» WHAT THE TASK REQUIRES
Please revise the grep patch review, starting with "Nice fix, nice" and going on through "char *buf, size_t size)", with "check_multibyte_string" changed to "check_mb_string".

» PROVIDED TEXT
[Top][All Lists]
[Date Prev][Date Next][Thread Prev][Thread Next][Date Index][Thread Index]
Re: [PATCH 8/9] grep: remove check_multibyte_string, fix non-UTF8 missed
From: |
Jim Meyering |
Subject: |
Re: [PATCH 8/9] grep: remove check_multibyte_string, fix non-UTF8 missed match |
Date: |
Wed, 17 Mar 2010 10:38:14 +0100 |
Paolo Bonzini wrote:
> Avoid computing ahead something that can be computed lazily as efficiently
> (or more efficiently in the case of UTF-8, though this is left as TODO).
> At the same time, "soften" the rejection condition for matching in the
> middle of a multibyte sequence to fix bug 23814.
>
> Multibyte "grep -i" is still very slow.
>
> * NEWS: Document bugfix.
> * src/search.c (check_multibyte_string): Rewrite as...
> (is_mb_middle): ... this.
> (EGexecute, Fexecute): Adjust.
> * tests/Makefile.am (TESTS): Add euc-mb.
> * tests/euc-mb: New testcase.
Nice fix, nice test.
Here are some stylistic suggestions:
> diff --git a/src/search.c b/src/search.c
> index 9d73abc..ce9f92c 100644
> --- a/src/search.c
> +++ b/src/search.c
> @@ -220,20 +220,22 @@ kwsmusts (void)
>
> #ifdef MBS_SUPPORT
>
> -static char*
> -check_multibyte_string(const char *buf, size_t size)
> +static bool
> +is_mb_middle(const char **good, const char *buf, const char *end)
> {
> - char *mb_properties = xcalloc(size, 1);
> + const char *p = *good, *prev = p;
Please declare only one variable per line.

» DATA SHOWN

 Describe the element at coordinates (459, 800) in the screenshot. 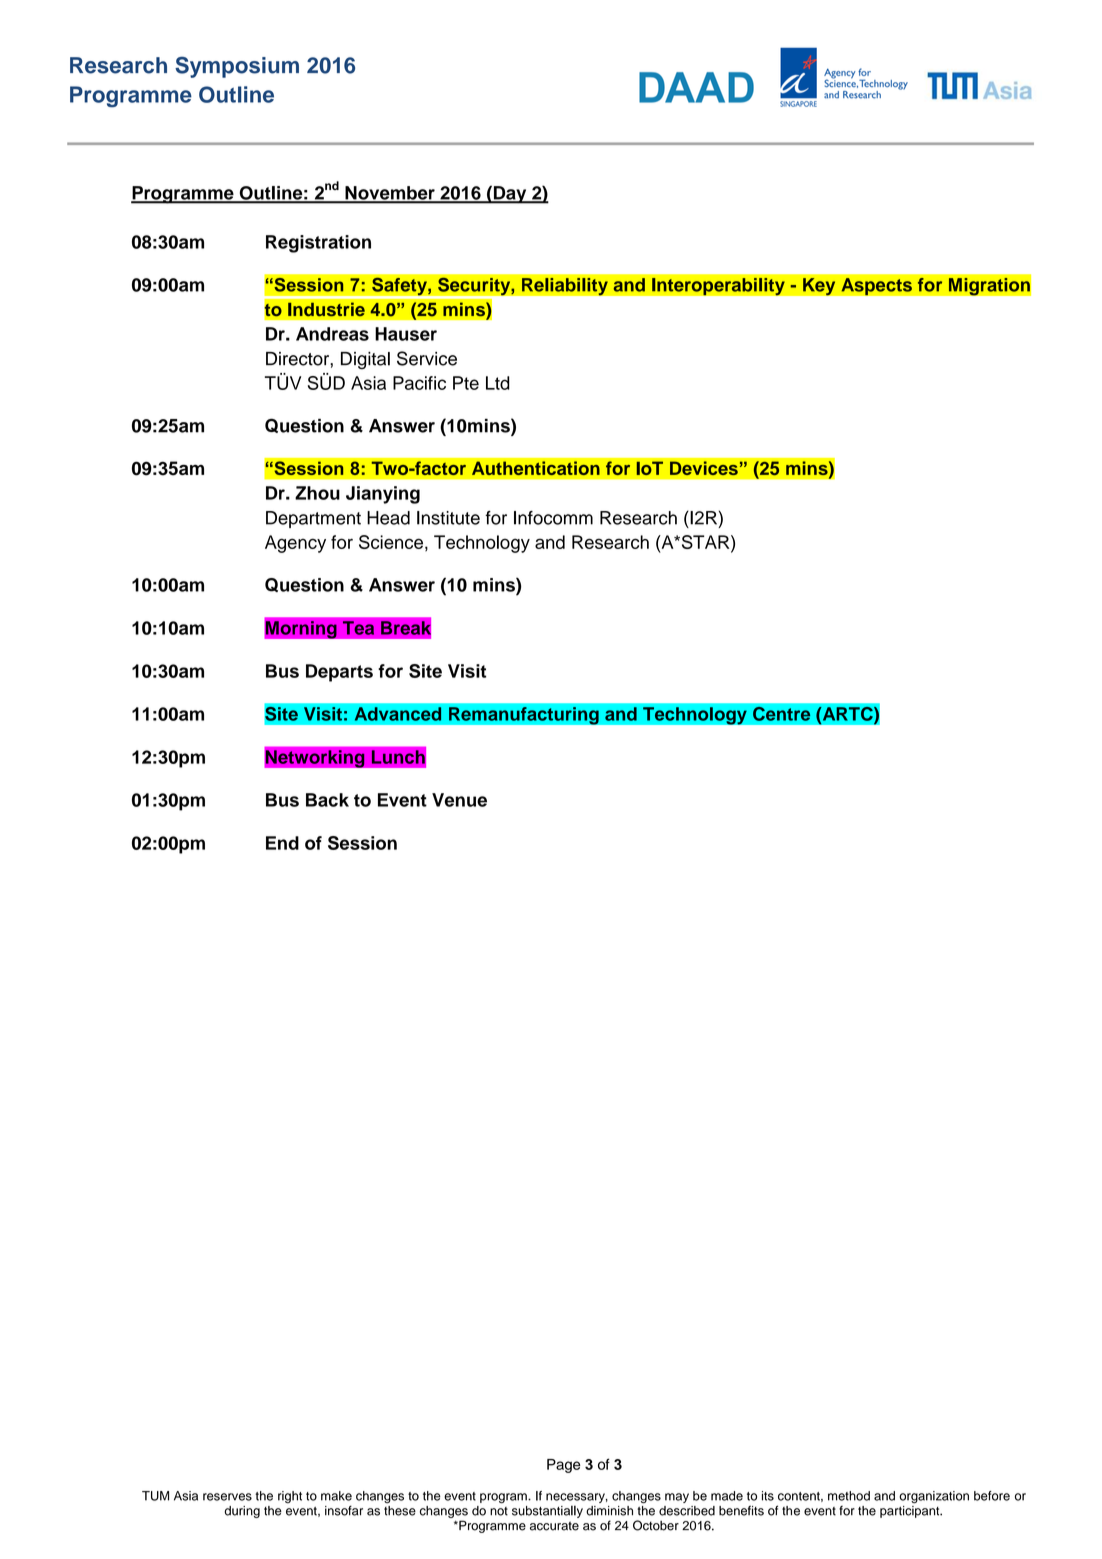

I see `Venue` at that location.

» WRITTEN RESPONSE
Nice fix, nice test.
Here are some stylistic suggestions:
> diff --git a/src/search.c b/src/search.c
> index 9d73abc..ce9f92c 100644
> --- a/src/search.c
> +++ b/src/search.c
> @@ -220,20 +220,22 @@ kwsmusts (void)
>
> #ifdef MBS_SUPPORT
>
> -static char*
> -check_mb_string(const char *buf, size_t size)